== Problem to solve ==
Each record below should be repeated precisely as written.

== Records shown ==
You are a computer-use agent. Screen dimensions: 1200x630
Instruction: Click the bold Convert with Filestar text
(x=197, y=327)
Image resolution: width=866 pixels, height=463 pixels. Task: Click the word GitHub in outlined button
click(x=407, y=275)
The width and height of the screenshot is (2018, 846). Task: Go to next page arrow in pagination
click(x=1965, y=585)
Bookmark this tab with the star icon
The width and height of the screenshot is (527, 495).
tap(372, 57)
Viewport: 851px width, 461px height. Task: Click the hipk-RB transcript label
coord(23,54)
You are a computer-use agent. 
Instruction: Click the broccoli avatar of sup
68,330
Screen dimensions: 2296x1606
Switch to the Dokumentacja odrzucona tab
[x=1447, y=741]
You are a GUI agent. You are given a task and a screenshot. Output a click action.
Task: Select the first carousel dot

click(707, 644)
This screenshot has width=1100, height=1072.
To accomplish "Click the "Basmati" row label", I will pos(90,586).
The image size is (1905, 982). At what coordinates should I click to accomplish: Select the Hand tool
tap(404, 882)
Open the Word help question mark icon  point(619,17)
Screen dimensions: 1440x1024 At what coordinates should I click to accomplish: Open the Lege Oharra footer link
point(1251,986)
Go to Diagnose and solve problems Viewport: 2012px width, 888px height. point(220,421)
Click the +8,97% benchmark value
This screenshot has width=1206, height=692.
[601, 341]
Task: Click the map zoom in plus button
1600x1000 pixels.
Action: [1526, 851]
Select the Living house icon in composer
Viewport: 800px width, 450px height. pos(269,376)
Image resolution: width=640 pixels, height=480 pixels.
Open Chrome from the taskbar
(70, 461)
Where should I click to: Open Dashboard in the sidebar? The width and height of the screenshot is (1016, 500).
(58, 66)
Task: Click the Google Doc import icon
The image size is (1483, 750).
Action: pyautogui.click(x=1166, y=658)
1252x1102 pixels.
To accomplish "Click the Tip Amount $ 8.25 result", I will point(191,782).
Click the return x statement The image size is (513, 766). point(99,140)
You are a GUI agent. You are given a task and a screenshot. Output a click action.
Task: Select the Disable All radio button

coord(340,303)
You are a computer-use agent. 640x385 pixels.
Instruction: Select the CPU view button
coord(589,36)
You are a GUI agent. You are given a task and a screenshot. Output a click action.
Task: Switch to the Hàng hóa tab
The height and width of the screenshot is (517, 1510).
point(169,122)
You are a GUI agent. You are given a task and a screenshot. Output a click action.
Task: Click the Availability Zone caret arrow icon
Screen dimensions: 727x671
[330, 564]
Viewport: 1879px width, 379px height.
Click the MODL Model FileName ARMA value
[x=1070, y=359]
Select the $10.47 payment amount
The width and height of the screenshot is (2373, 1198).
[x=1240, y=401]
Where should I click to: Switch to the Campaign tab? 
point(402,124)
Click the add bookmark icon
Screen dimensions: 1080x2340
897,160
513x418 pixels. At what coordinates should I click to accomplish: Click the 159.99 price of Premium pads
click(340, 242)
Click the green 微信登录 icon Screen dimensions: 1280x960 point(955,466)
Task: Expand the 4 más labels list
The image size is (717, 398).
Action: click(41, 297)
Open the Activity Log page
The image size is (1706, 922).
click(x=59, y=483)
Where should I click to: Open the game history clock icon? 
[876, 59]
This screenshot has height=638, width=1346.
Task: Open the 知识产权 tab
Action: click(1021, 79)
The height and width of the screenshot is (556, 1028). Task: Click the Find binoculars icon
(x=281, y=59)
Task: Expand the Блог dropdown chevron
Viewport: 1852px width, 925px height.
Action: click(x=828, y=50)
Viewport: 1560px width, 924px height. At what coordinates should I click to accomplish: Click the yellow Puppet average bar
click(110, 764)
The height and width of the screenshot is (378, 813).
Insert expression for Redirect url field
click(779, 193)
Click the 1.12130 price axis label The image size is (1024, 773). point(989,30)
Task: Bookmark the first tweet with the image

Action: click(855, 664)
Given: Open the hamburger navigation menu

== Result of the task ==
You are a computer-use agent. Screen dimensions: 1200x630
Instruction: Click the bold Convert with Filestar text
(x=197, y=327)
Image resolution: width=866 pixels, height=463 pixels. Task: Click the word GitHub in outlined button
click(x=407, y=275)
The width and height of the screenshot is (2018, 846). Task: Go to next page arrow in pagination
click(x=1965, y=585)
Bookmark this tab with the star icon
The width and height of the screenshot is (527, 495).
tap(372, 57)
Viewport: 851px width, 461px height. Task: Click the hipk-RB transcript label
coord(23,54)
You are a computer-use agent. 
Instruction: Click the broccoli avatar of sup
68,330
Screen dimensions: 2296x1606
Switch to the Dokumentacja odrzucona tab
[x=1447, y=741]
You are a GUI agent. You are given a task and a screenshot. Output a click action.
Task: Select the first carousel dot

click(707, 644)
This screenshot has width=1100, height=1072.
To accomplish "Click the "Basmati" row label", I will pos(90,586).
The image size is (1905, 982). At what coordinates should I click to accomplish: Select the Hand tool
tap(404, 882)
Open the Word help question mark icon  point(619,17)
Screen dimensions: 1440x1024 At what coordinates should I click to accomplish: Open the Lege Oharra footer link
point(1251,986)
Go to Diagnose and solve problems Viewport: 2012px width, 888px height. point(220,421)
Click the +8,97% benchmark value
This screenshot has width=1206, height=692.
[601, 341]
Task: Click the map zoom in plus button
1600x1000 pixels.
Action: [1526, 851]
Select the Living house icon in composer
Viewport: 800px width, 450px height. pos(269,376)
Image resolution: width=640 pixels, height=480 pixels.
Open Chrome from the taskbar
(70, 461)
Where should I click to: Open Dashboard in the sidebar? The width and height of the screenshot is (1016, 500).
(58, 66)
Task: Click the Google Doc import icon
The image size is (1483, 750).
Action: pyautogui.click(x=1166, y=658)
1252x1102 pixels.
To accomplish "Click the Tip Amount $ 8.25 result", I will point(191,782).
Click the return x statement The image size is (513, 766). point(99,140)
You are a GUI agent. You are given a task and a screenshot. Output a click action.
Task: Select the Disable All radio button

coord(340,303)
You are a computer-use agent. 640x385 pixels.
Instruction: Select the CPU view button
coord(589,36)
You are a GUI agent. You are given a task and a screenshot. Output a click action.
Task: Switch to the Hàng hóa tab
The height and width of the screenshot is (517, 1510).
point(169,122)
You are a GUI agent. You are given a task and a screenshot. Output a click action.
Task: Click the Availability Zone caret arrow icon
Screen dimensions: 727x671
[330, 564]
Viewport: 1879px width, 379px height.
Click the MODL Model FileName ARMA value
[x=1070, y=359]
Select the $10.47 payment amount
The width and height of the screenshot is (2373, 1198).
[x=1240, y=401]
Where should I click to: Switch to the Campaign tab? 
point(402,124)
Click the add bookmark icon
Screen dimensions: 1080x2340
897,160
513x418 pixels. At what coordinates should I click to accomplish: Click the 159.99 price of Premium pads
click(340, 242)
Click the green 微信登录 icon Screen dimensions: 1280x960 point(955,466)
Task: Expand the 4 más labels list
The image size is (717, 398).
Action: click(41, 297)
Open the Activity Log page
The image size is (1706, 922).
click(x=59, y=483)
Where should I click to: Open the game history clock icon? 
[876, 59]
This screenshot has height=638, width=1346.
Task: Open the 知识产权 tab
Action: click(1021, 79)
The height and width of the screenshot is (556, 1028). Task: Click the Find binoculars icon
(x=281, y=59)
Task: Expand the Блог dropdown chevron
Viewport: 1852px width, 925px height.
Action: click(x=828, y=50)
Viewport: 1560px width, 924px height. At what coordinates should I click to accomplish: Click the yellow Puppet average bar
click(110, 764)
The height and width of the screenshot is (378, 813).
Insert expression for Redirect url field
click(779, 193)
Click the 1.12130 price axis label The image size is (1024, 773). point(989,30)
Task: Bookmark the first tweet with the image

Action: click(855, 664)
Given: Open the hamburger navigation menu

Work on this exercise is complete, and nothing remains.